Je lis Vigiles, mais c'est effectivement très vite mon tour.

La doctoresse regarde la radio, commente:
— Ils n'ont pas enlevé l'attelle?
— Non. Je l'ai proposé au technicien mais il a refusé. Il m'a donné des explications sur l'aluminium comme si j'avais cinq ans.
— Ils ne prennent aucune initiative.
Peut-être que ma remarque l'a amenée à penser que j'étais humaine, qu'on pouvait me parler. Elle m'explique ce qu'on ne m'avait pas expliqué, il s'agit moins d'une fracture que d'une entorse, une entorse si brutale que le tendon a arraché un morceau d'os. Elle a beaucoup de charisme et un beau sourire.
Elle enlève l'attelle. Le sparadrah colle, c'est difficile.
— Je peux le faire si vous voulez.
— Pourquoi, vous n'avez pas confiance?
La réponse m'atterre. A quoi est-elle confrontée au quotidien, pour me répondre ainsi alors que je propose de l'aide?
— Non, c'était juste pour aider.

Le doigt est très raide, j'arrive à peine à le plier. Très enflé, aussi.
— On va faire un pansement en se servant du majeur comme attelle. On va libérer l'articulation pour que vous puissiez plier le doigt.
— C'est amusant, quand on m'a mis l'attelle, on m'a expliqué qu'il fallait tendre le doigt pour qu'il ne reste pas plié, et maintenant c'est l'inverse, je n'arrive plus à le plier.
— Ne vous inquiétez pas, ça va revenir. Il est beaucoup plus facile de rendre souple un doigt gardé droit que de remettre droit un doigt gardé plié…
— Oh mais je vous crois. C'est très intéressant, quand on pense au temps qu'il a dû falloir pour mettre au point la méthode… (Je songe à ceux qui ont gardé des doigts pliés, et ceux qui ont gardé des doigts droits, avant qu'on ait compris le bon timing… Elle sourit, elle a l'air contente que ça m'intéresse.)
— Je vous prescris de l'élastoplaste 3 cm. (Suivent des instructions). Vous gardez le doigt attaché un mois, nuit et jour. Et quand vous reviendrez, faites une radio sans pansement.

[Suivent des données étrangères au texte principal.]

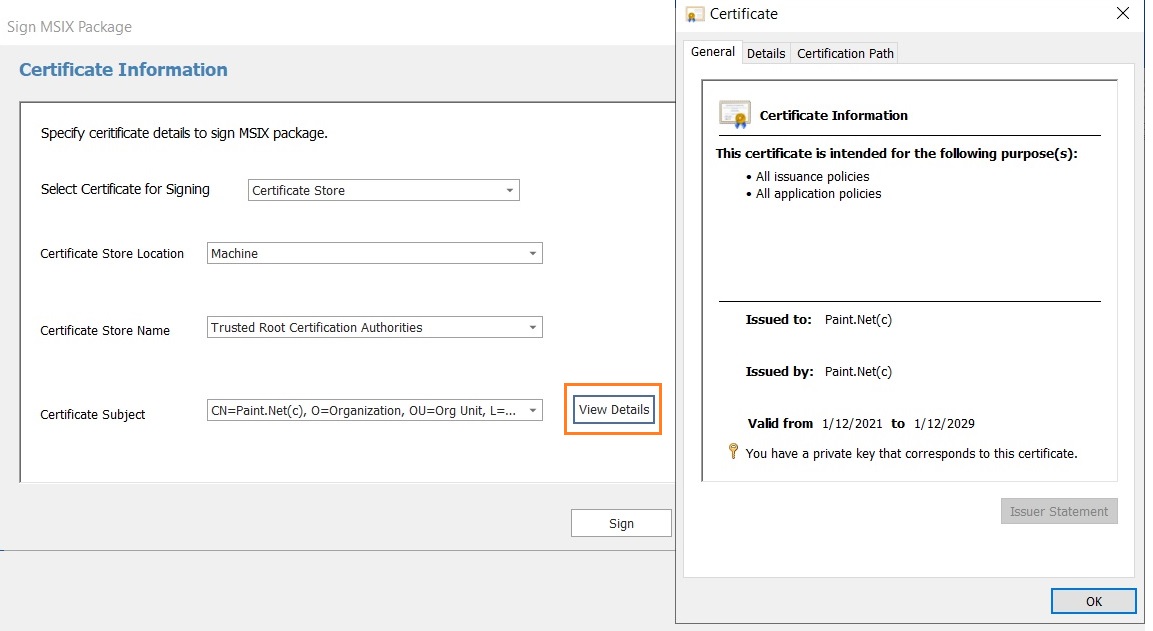Close the Certificate window with the X
Image resolution: width=1153 pixels, height=631 pixels.
tap(1122, 13)
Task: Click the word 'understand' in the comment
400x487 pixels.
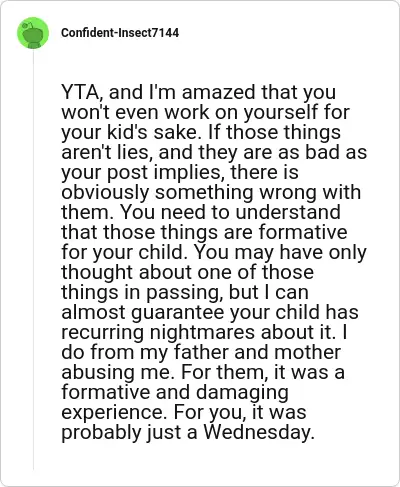Action: (288, 212)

Elle m'accompagne au secrétariat. Rendez-vous le 6 juin à 9h45.
Je paie. Carte vitale, carte bleue.
— Et la radio?
— Il vous faut une radio?
— Oui.
— Eh bien, allez prendre rendez-vous pour la radio.

Droite, droite. Rendez-vous à 8h45 le 6.

Je sors. Je prendrai le RER de 13h à Boussy-Saint-Antoine, un peu déprimée par le fait qu'il n'y ait qu'à partir du moment où j'ai parlé sèchement à la secrétaire que j'ai obtenu un peu de considération.
Je hais les gens qui ont besoin d'être maltraités pour devenir polis et efficaces.

Hamlet

Vendredi soir, représentation d'Hamlet. Après Le Misanthrope de l'année dernière, je ne l'aurais manqué pour rien au monde.

Hamlet était joué par une jeune fille dont le style et l'allure me rappellent Inès de la Fressange. Excellents Hamlet, Claudio et Ophélie.

J'écoute le texte, je m'étonne toujours autant du succès de cette pièce si décousue, je me demande dans quelle mesure Shakespeare n'a pas profité de ce prétexte pour nous servir ses thèses sur la vie (en prétextant la folie…), mais aussi de quelle troupe d'acteurs il se moquait, et quelles étaient ses opinions ou croyances religieuses en ces temps troublés; je reconnais au passage l'exergue de L'Aleph, «un espace infini dans une coquille de noix». (Et l'importance du songe, toujours. Est-ce que tout cela n'est pas un rêve d'Hamlet, un cauchemar?)

Je pense à Pierre Bayard qui m'a fait découvrir l'histoire de John Dover Wilson qui me donne envie de pleurer chaque fois que je la lis. (En 2006, en 2006, je ne pouvais pas savoir que ce nom était si églogal).

Les liaisons dangereuses

Il ressemblait à Edward Burns, un acteur très mon genre. Photo sans flash, jamais très bonne, hélas.
Ligne 12 vers 18h30.


Le chic

Lu dans Cosmopolitain de ce mois-ci.
C'est une fille qui explique ses trucs et astuces pour bâcler les corvées afin de ne pas perdre de temps: porter des pulls pour ne pas repasser, etc.
Elle termine par:

«Il paraît que j'ai une collègue qui ne se vernit que les deux orteils qui dépassent des chaussures ouvertes. Alors là je dis: total respect.»

Déception

J'ai cru que nous étions vendredi soir.

Effervescence

Journée à essayer de travailler (+ crumble à la rhubarbe + identification de Martin Kluger). Commencé à utiliser Travers Coda. Saisie d'une sorte d'effervescence, cela va profondément changer la façon de travailler. Le référencement des références multiplie les croisements (sachant que sont reprises les références dans Journal de Travers, ô bénédiction).